Reporters sans frontières (RSF) a vivement réagi à l’arrestation en Côte d’Ivoire du journaliste béninois Hugues Comlan Sossoukpè, réfugié politique au Togo depuis 2021, et à son extradition vers le Bénin, survenue dans des conditions jugées opaques et illégales.
Connu pour ses enquêtes critiques sur les autorités béninoises, Sossoukpè dirige Olofofo, un média d’investigation interdit au Bénin depuis mars dernier. Il avait fui son pays en 2019, après avoir documenté les législatives controversées de la même année. Il a obtenu l’asile politique au Togo en 2021.
Le journaliste avait été invité officiellement à Abidjan par le ministère ivoirien de la Transition numérique pour couvrir un salon régional sur l’innovation digitale. Arrivé le 8 juillet, il logeait à l’hôtel Palm Beach, un établissement appartenant au Fonds de prévoyance militaire (FPM) de Côte d’Ivoire. Il commence alors sa mission journalistique.
Mais le 10 juillet au soir, des policiers ivoiriens interviennent dans sa chambre d’hôtel. Selon les informations recueillies par RSF, il est d’abord réticent, avant d’accepter de les suivre sous la promesse d’une présentation devant un juge. Il est en réalité conduit directement à l’aéroport Félix Houphouët-Boigny, dans le salon d’honneur normalement réservé aux officiels. Il est ensuite embarqué, sans décision judiciaire, à bord d’un avion privé affrété pour l’occasion.
Arrivé à Cotonou à 22h, il est immédiatement placé en garde à vue, puis présenté à un juge d’instruction le lendemain matin. Celui-ci lui notifie un mandat d’arrêt émis par la Cour de répression des infractions économiques et du terrorisme (CRIET).
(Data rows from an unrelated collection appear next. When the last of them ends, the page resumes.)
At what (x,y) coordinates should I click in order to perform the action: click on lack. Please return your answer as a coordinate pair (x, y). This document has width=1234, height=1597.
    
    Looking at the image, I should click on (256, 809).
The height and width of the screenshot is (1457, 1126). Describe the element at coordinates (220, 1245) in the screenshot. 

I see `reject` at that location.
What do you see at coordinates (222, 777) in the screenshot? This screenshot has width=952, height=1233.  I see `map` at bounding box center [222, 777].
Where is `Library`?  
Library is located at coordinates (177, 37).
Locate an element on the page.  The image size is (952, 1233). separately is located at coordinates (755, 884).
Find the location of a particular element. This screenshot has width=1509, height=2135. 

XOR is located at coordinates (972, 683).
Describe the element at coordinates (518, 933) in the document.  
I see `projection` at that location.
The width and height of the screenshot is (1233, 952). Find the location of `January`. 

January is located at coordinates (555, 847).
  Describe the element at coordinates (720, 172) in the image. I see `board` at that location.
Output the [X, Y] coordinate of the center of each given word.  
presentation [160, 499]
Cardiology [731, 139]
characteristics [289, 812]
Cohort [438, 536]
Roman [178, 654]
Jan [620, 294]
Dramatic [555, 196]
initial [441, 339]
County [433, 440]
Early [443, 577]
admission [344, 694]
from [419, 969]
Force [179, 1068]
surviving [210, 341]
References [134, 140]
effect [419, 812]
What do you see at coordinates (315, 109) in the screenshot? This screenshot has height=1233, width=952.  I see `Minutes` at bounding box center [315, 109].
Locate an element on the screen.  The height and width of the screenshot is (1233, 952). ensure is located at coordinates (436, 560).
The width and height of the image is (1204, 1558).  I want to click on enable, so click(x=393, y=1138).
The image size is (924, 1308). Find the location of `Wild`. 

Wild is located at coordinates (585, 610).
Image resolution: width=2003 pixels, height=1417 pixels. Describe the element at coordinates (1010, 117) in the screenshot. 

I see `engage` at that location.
Trois chefs d’accusation sont évoqués : harcèlement par système informatique, rébellion et apologie du terrorisme. Le journaliste est depuis incarcéré à la prison de Ouidah.
Son avocat, Me Serge Pognon, assure qu’il se porte bien, mais se dit profondément choqué par ce qu’il qualifie de « piège tendu » par la Côte d’Ivoire. Sossoukpè avait, ces derniers mois, alerté RSF sur des menaces récurrentes, même en exil.
RSF dénonce une arrestation illégale et une extradition contraire au droit international, son statut de réfugié étant clairement indiqué dans son passeport. « Nous exigeons des explications des autorités ivoiriennes, jusqu’ici silencieuses, et appelons à la libération immédiate du journaliste », a déclaré l’organisation. Elle accuse les autorités d’Abidjan d’avoir sciemment collaboré à une opération de répression politique transfrontalière.
Sollicité par RSF, le porte-parole du gouvernement béninois, Wilfried Léandre Houngbedji, a simplement déclaré que le journaliste « aura l’occasion de répondre des faits qui lui sont reprochés », sans commenter les conditions de son arrestation. Du côté ivoirien, le ministre de la Communication Amadou Coulibaly n’a pas donné suite aux demandes de l’organisation.